You’re stumped. How do you defend your preference for remote work without sounding less invested than in-office colleagues? And how can you fight misconceptions about remote workers being lazy or unproductive?

Don’t worry, below you’ll find the answers you need to successfully answer this question.

Remote Work Today

Although remote work has made big strides over the past few years, some employers are still on the fence about it. After all, many of them had never tried remote work until the onset of COVID-19 — and even then, plenty of corporate leaders assumed their employees would stay home for just a week or two.

The working world has evolved dramatically, and not everyone has caught up yet. 

But none of that means you should give up on your remote goals.

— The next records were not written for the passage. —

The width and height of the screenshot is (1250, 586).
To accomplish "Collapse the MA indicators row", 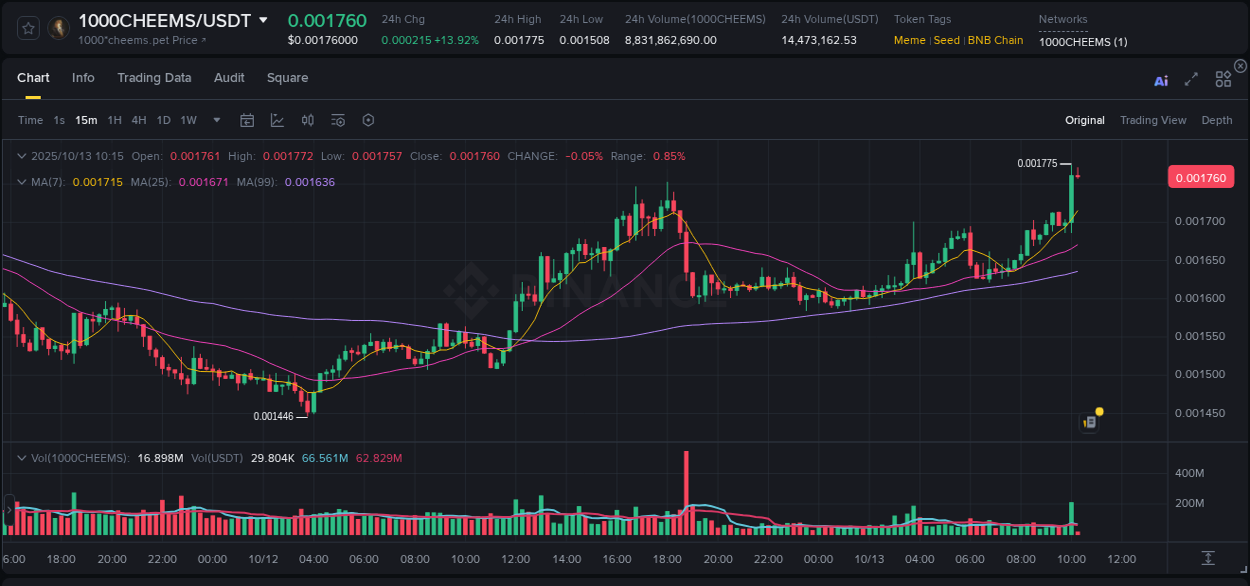I will pyautogui.click(x=21, y=182).
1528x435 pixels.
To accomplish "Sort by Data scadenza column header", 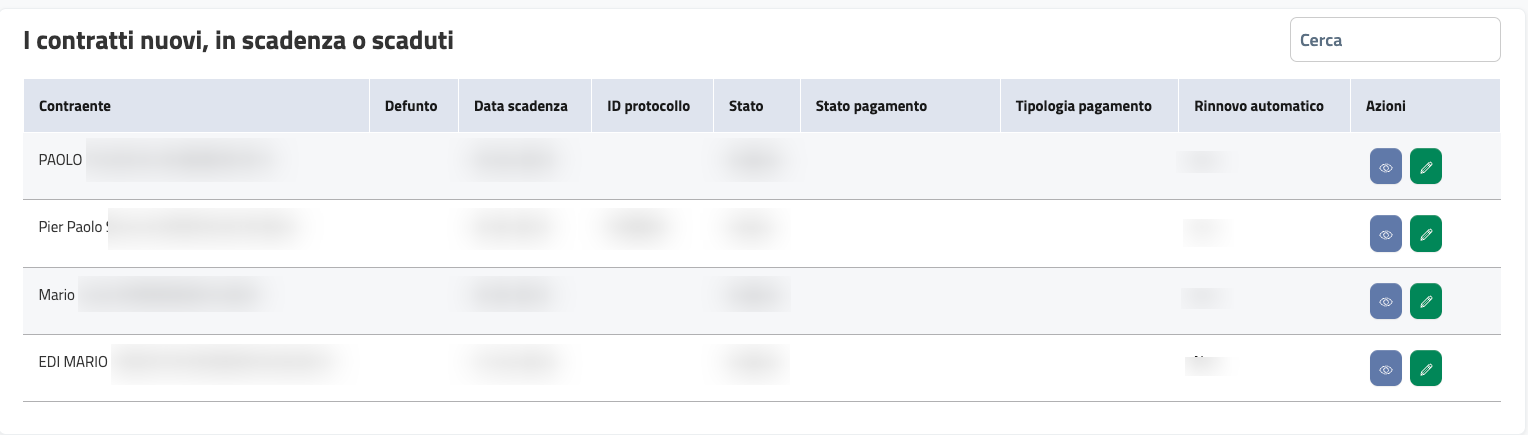I will tap(521, 106).
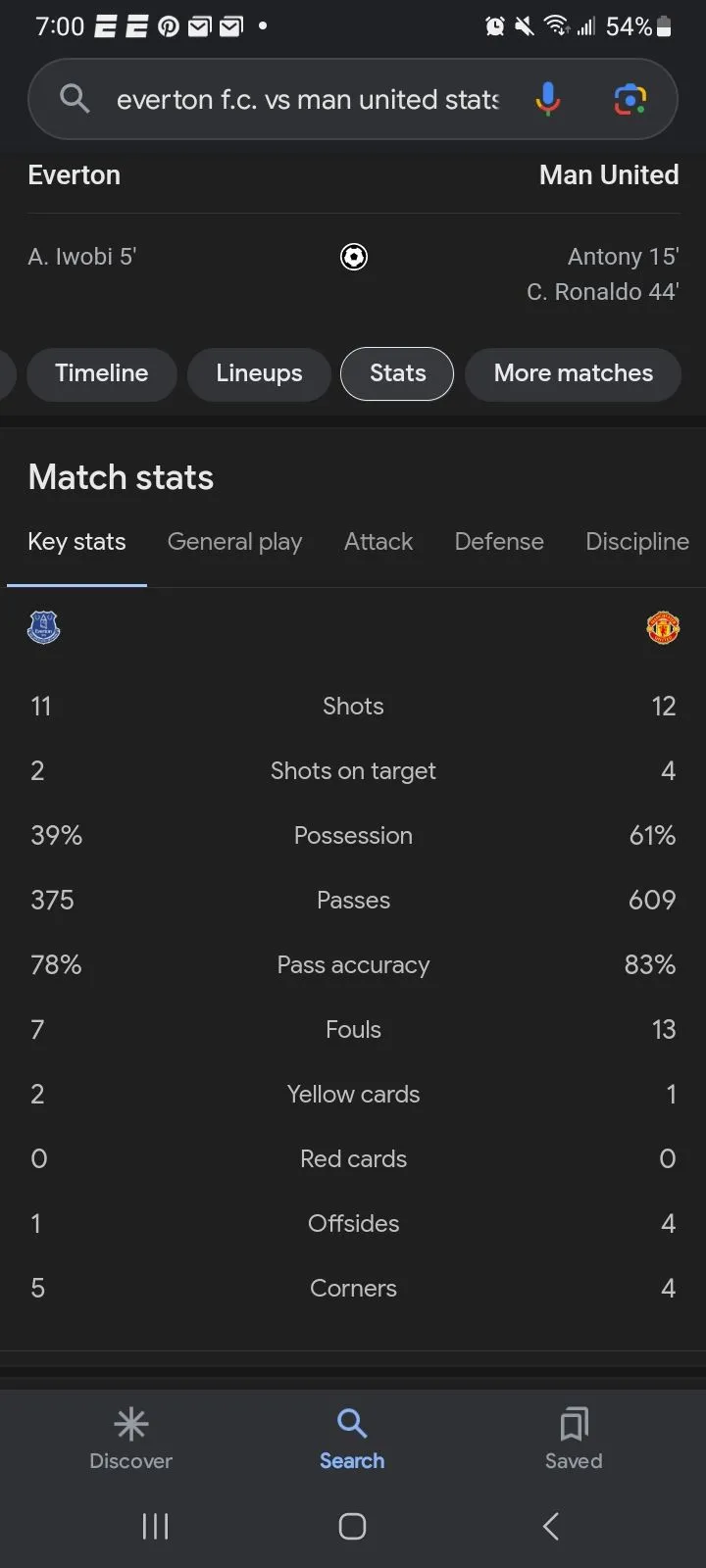Open the Discipline stats tab
Viewport: 706px width, 1568px height.
636,542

There are plenty of perks to remote employment that have nothing to do with the old tropes.

And, if you make your case well, your prospective or current employer will understand that remote work offers benefits for them too. 

Whether you already have an in-office job, are working a hybrid schedule, or are interviewing with a new company, it will be helpful to keep key points in mind when pitching remote employment.

Here are some things to consider as you craft your answer for why you want to work remotely. 

How to Answer “Why Do You Want to Work From Home?”

Being prepared to answer “Why do you want to work from home?” is a must, if you want an interviewer or manager to take you seriously. And before you answer it, you should have solid responses for why remote work matters to you. 

You will have personal reasons, but you also want to ensure you show value to the employer. 

That winning combination will not only impress the interviewer but shows you have put thought into this. 

Should you share personal reasons for preferring remote work?

First, you’ll want to state why remote work is important to you as an employee. Even if you feel reluctant to share some personal details with a company, those reasons are still valid and important to explain upfront. 

Perhaps you are a caretaker and want to be at home more; maybe you live far from your office and hope to avoid a long commute; maybe you are anxious about potential COVID-19 exposure.

Before making your case for going remote, plan a succinct, professional way to state your personal reasoning.

Here are some script examples of how you might do that:

  • “I’m responsible for an aging parent at home, and working remotely allows me to finish tasks effectively while ensuring my family member gets the care they need.”
  • “I live a long way from the office, so I avoid a long commute by staying home and can devote more of my hours to work instead.”
  • “I’m at high risk for COVID-19, and I feel safer avoiding in-person contact with others.”
  • “My family is moving to a new city, but I’m really interested in joining/staying with the company. Remote work allows me to do my job even when I’m based elsewhere.”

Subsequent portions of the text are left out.